_STATED PROBLEM_: Extract the lines of the material from the line containing "Task: Click the floating Sidekick chat bubble" through the line containing "Action: pos(626,320)", inclusive, and reproduce them without changes.

_RECORDS SUPPLIED_:

----

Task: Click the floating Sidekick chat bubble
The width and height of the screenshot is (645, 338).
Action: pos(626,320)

----

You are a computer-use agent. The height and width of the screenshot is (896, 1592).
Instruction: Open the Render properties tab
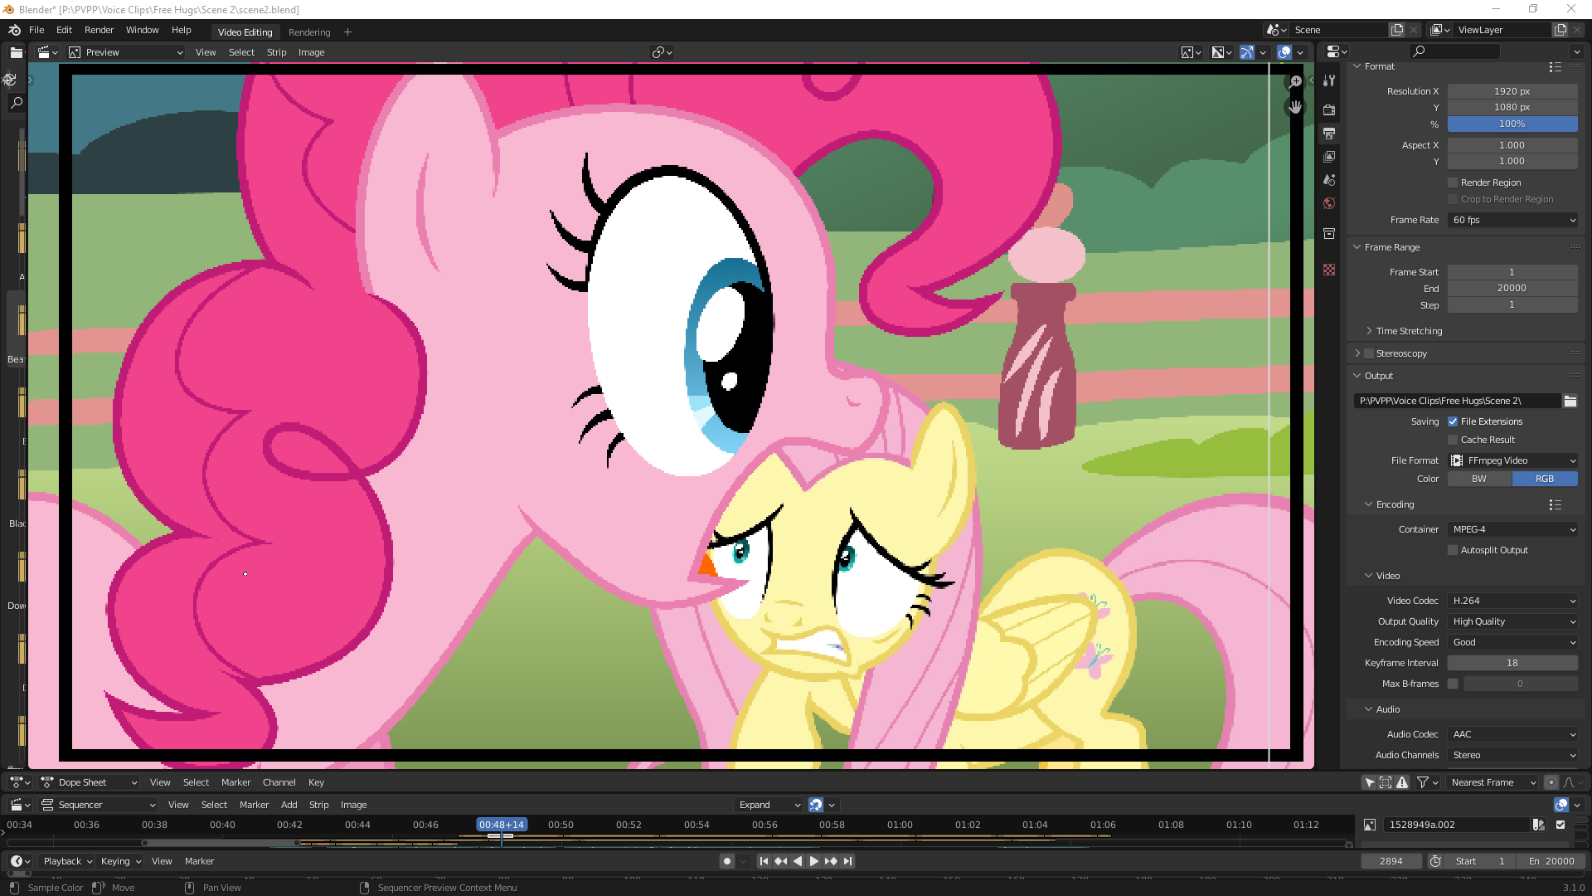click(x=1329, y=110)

----

_EXERCISE ANSWER_:
Task: Click the floating Sidekick chat bubble
The width and height of the screenshot is (645, 338).
Action: pos(626,320)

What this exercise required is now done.